THE RECORDS:
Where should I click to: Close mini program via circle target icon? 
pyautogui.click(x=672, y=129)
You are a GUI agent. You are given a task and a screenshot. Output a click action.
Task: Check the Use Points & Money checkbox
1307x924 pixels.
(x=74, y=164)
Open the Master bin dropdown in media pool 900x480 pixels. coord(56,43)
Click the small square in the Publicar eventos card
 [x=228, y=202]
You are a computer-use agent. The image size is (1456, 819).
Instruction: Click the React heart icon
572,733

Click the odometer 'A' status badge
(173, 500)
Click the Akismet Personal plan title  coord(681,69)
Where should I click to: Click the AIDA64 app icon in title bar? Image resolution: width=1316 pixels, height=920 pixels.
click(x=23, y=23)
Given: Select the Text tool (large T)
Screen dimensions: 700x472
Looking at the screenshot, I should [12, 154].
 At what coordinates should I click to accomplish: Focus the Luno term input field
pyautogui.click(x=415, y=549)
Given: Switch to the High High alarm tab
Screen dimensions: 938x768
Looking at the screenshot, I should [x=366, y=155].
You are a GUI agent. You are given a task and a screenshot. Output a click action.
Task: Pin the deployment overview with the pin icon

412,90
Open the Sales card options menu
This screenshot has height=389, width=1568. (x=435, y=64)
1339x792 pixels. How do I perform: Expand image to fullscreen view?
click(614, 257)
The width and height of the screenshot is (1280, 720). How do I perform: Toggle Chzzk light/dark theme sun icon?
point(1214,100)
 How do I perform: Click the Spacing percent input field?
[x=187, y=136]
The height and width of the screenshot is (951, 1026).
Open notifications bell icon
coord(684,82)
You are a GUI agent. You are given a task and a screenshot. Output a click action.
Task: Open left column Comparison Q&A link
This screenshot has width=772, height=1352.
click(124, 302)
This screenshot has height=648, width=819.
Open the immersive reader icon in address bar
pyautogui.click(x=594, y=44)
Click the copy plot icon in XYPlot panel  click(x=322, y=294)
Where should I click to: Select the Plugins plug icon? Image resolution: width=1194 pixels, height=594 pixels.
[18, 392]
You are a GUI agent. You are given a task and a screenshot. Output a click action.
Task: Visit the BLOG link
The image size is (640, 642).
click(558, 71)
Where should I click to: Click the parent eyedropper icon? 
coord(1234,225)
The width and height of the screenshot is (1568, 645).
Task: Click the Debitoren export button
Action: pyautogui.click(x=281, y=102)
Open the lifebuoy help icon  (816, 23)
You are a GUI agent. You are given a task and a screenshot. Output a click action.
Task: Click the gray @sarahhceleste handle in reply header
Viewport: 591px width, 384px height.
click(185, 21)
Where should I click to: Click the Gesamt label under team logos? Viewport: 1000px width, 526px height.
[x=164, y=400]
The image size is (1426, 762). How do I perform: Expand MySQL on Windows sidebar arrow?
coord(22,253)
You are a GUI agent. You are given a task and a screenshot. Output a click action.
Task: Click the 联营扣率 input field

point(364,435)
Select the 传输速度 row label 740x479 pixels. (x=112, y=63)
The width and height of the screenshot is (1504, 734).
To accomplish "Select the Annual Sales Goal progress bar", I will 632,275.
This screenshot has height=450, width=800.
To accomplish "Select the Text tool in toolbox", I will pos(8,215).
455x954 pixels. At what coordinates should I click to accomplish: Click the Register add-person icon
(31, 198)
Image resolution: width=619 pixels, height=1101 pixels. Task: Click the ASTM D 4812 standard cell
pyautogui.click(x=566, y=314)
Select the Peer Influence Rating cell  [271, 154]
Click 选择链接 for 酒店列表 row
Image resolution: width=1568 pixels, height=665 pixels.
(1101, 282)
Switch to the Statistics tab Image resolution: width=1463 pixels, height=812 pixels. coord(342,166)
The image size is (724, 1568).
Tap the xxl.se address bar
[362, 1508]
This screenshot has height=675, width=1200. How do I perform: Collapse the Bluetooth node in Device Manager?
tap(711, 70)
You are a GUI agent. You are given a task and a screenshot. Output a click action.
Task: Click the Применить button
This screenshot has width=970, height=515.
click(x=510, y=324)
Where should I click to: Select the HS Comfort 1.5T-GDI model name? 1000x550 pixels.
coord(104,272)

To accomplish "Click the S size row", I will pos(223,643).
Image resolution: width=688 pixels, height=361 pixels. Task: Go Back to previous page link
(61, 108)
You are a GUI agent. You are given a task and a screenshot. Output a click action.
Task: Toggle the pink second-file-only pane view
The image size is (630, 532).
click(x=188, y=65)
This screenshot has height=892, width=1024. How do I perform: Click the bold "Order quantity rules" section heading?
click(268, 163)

EXERCISE DETAILS: The output should match the records above exactly, entry for entry.

ANSWER TO THIS TASK:
Where should I click to: Close mini program via circle target icon? 
pyautogui.click(x=672, y=129)
You are a GUI agent. You are given a task and a screenshot. Output a click action.
Task: Check the Use Points & Money checkbox
1307x924 pixels.
(x=74, y=164)
Open the Master bin dropdown in media pool 900x480 pixels. coord(56,43)
Click the small square in the Publicar eventos card
 [x=228, y=202]
You are a computer-use agent. The image size is (1456, 819).
Instruction: Click the React heart icon
572,733

Click the odometer 'A' status badge
(173, 500)
Click the Akismet Personal plan title  coord(681,69)
Where should I click to: Click the AIDA64 app icon in title bar? Image resolution: width=1316 pixels, height=920 pixels.
click(x=23, y=23)
Given: Select the Text tool (large T)
Screen dimensions: 700x472
Looking at the screenshot, I should [12, 154].
 At what coordinates should I click to accomplish: Focus the Luno term input field
pyautogui.click(x=415, y=549)
Given: Switch to the High High alarm tab
Screen dimensions: 938x768
Looking at the screenshot, I should [x=366, y=155].
You are a GUI agent. You are given a task and a screenshot. Output a click action.
Task: Pin the deployment overview with the pin icon

412,90
Open the Sales card options menu
This screenshot has height=389, width=1568. (x=435, y=64)
1339x792 pixels. How do I perform: Expand image to fullscreen view?
click(614, 257)
The width and height of the screenshot is (1280, 720). How do I perform: Toggle Chzzk light/dark theme sun icon?
point(1214,100)
 How do I perform: Click the Spacing percent input field?
[x=187, y=136]
The height and width of the screenshot is (951, 1026).
Open notifications bell icon
coord(684,82)
You are a GUI agent. You are given a task and a screenshot. Output a click action.
Task: Open left column Comparison Q&A link
This screenshot has width=772, height=1352.
click(124, 302)
This screenshot has height=648, width=819.
Open the immersive reader icon in address bar
pyautogui.click(x=594, y=44)
Click the copy plot icon in XYPlot panel  click(x=322, y=294)
Where should I click to: Select the Plugins plug icon? Image resolution: width=1194 pixels, height=594 pixels.
[18, 392]
You are a GUI agent. You are given a task and a screenshot. Output a click action.
Task: Visit the BLOG link
The image size is (640, 642).
click(558, 71)
Where should I click to: Click the parent eyedropper icon? 
coord(1234,225)
The width and height of the screenshot is (1568, 645).
Task: Click the Debitoren export button
Action: pyautogui.click(x=281, y=102)
Open the lifebuoy help icon  (816, 23)
You are a GUI agent. You are given a task and a screenshot. Output a click action.
Task: Click the gray @sarahhceleste handle in reply header
Viewport: 591px width, 384px height.
click(185, 21)
Where should I click to: Click the Gesamt label under team logos? Viewport: 1000px width, 526px height.
[x=164, y=400]
The image size is (1426, 762). How do I perform: Expand MySQL on Windows sidebar arrow?
coord(22,253)
You are a GUI agent. You are given a task and a screenshot. Output a click action.
Task: Click the 联营扣率 input field

point(364,435)
Select the 传输速度 row label 740x479 pixels. (x=112, y=63)
The width and height of the screenshot is (1504, 734).
To accomplish "Select the Annual Sales Goal progress bar", I will 632,275.
This screenshot has height=450, width=800.
To accomplish "Select the Text tool in toolbox", I will pos(8,215).
455x954 pixels. At what coordinates should I click to accomplish: Click the Register add-person icon
(31, 198)
Image resolution: width=619 pixels, height=1101 pixels. Task: Click the ASTM D 4812 standard cell
pyautogui.click(x=566, y=314)
Select the Peer Influence Rating cell  [271, 154]
Click 选择链接 for 酒店列表 row
Image resolution: width=1568 pixels, height=665 pixels.
(1101, 282)
Switch to the Statistics tab Image resolution: width=1463 pixels, height=812 pixels. coord(342,166)
The image size is (724, 1568).
Tap the xxl.se address bar
[362, 1508]
This screenshot has height=675, width=1200. How do I perform: Collapse the Bluetooth node in Device Manager?
tap(711, 70)
You are a GUI agent. You are given a task and a screenshot. Output a click action.
Task: Click the Применить button
This screenshot has width=970, height=515.
click(x=510, y=324)
Where should I click to: Select the HS Comfort 1.5T-GDI model name? 1000x550 pixels.
coord(104,272)

To accomplish "Click the S size row", I will pos(223,643).
Image resolution: width=688 pixels, height=361 pixels. Task: Go Back to previous page link
(61, 108)
You are a GUI agent. You are given a task and a screenshot. Output a click action.
Task: Toggle the pink second-file-only pane view
The image size is (630, 532).
click(x=188, y=65)
This screenshot has height=892, width=1024. How do I perform: Click the bold "Order quantity rules" section heading?
click(268, 163)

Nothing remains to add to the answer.